▶ [Required task] Rewrite the lines of every record below, replacing "coordinates" with "position" and leaving everything else unchanged.

Saved entries:
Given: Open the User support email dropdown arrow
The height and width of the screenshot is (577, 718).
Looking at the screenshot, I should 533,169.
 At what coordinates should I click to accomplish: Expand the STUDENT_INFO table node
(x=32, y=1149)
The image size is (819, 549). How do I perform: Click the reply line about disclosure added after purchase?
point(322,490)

▶ [The result]
Given: Open the User support email dropdown arrow
The height and width of the screenshot is (577, 718).
Looking at the screenshot, I should 533,169.
 At what position should I click to accomplish: Expand the STUDENT_INFO table node
(x=32, y=1149)
The image size is (819, 549). How do I perform: Click the reply line about disclosure added after purchase?
point(322,490)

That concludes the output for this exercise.